Plane crash – cartwheel at Oshkosh

Just heard about a plane crash at Oshkosh – plane broke in two but remarkably the pilot and passenger were not badly hurt.

General Yeager had stopped me from a bad practice I had developed last summer when approaching a runway too fast and too high – slowing down the aircraft too much by raising the angle of attack dangerously high. He said that especially in the event of gust of wind, I wouldn’t have enough time to get my nose down to gain speed to prevent a stall.

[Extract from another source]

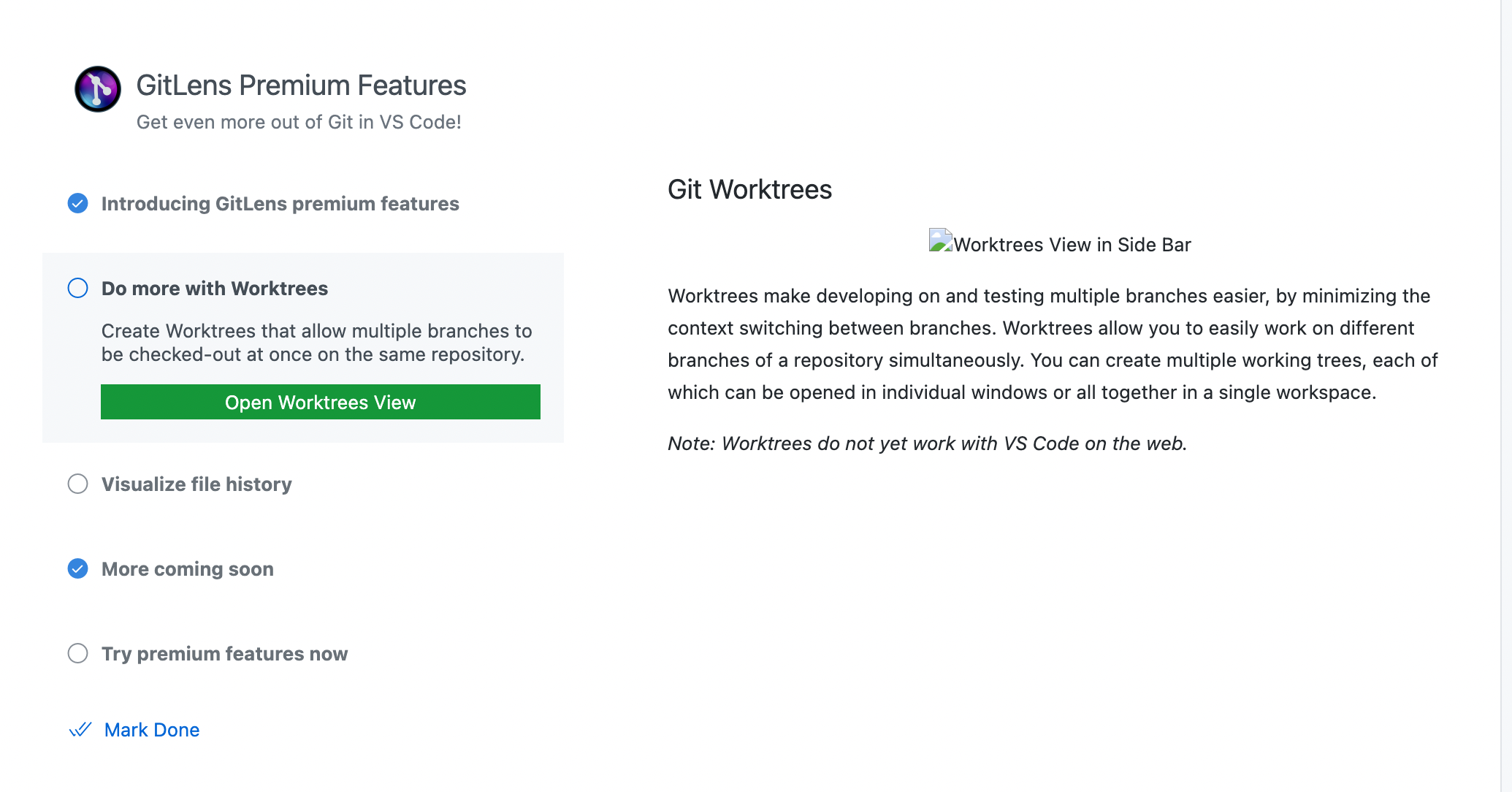
Task: Select the Introducing GitLens premium features step
Action: pyautogui.click(x=280, y=203)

I think I have more go-arounds per approach than anyone 🙂 and fortunately did not ever get close to a stall, but I sure listened and got a lesson from my former instructor in the plane in which I’m qualified to fly solo AND in the plane I used to fly a lot with General Yeager. In each, we went above and beyond figuratively…and literally 🙂 – through various scenarios since I was ready for more in depth and understanding.

The crash at Oshkosh from what little we have heard – was just what Gen Yeager warned me against. The guy was too fast and too high, about to overshoot the runway, so slowed himself down by too high an angle of attack. And stalled. He recovered but then apparently stalled after the recovery. He hit the runway with the plane’s wing, the plane did a 180 degrees and the fuselage broke in two.

Pretty exciting.  This same guy flew an ultra light into a wire, flipped, landed unconscious in a lake. Wires can be very hard to see – that’s why buzzing is not a great idea especially for the uninitiated and uncareful. Fortunately, a boat was there with an EMT guy – they fished the pilot out. Otherwise he would have drowned.

That’s 2 lives.

I sure didn’t need this pilot to illustrate the danger of what I was doing – General Yeager telling me was enough. But it sure puts a fine point on it.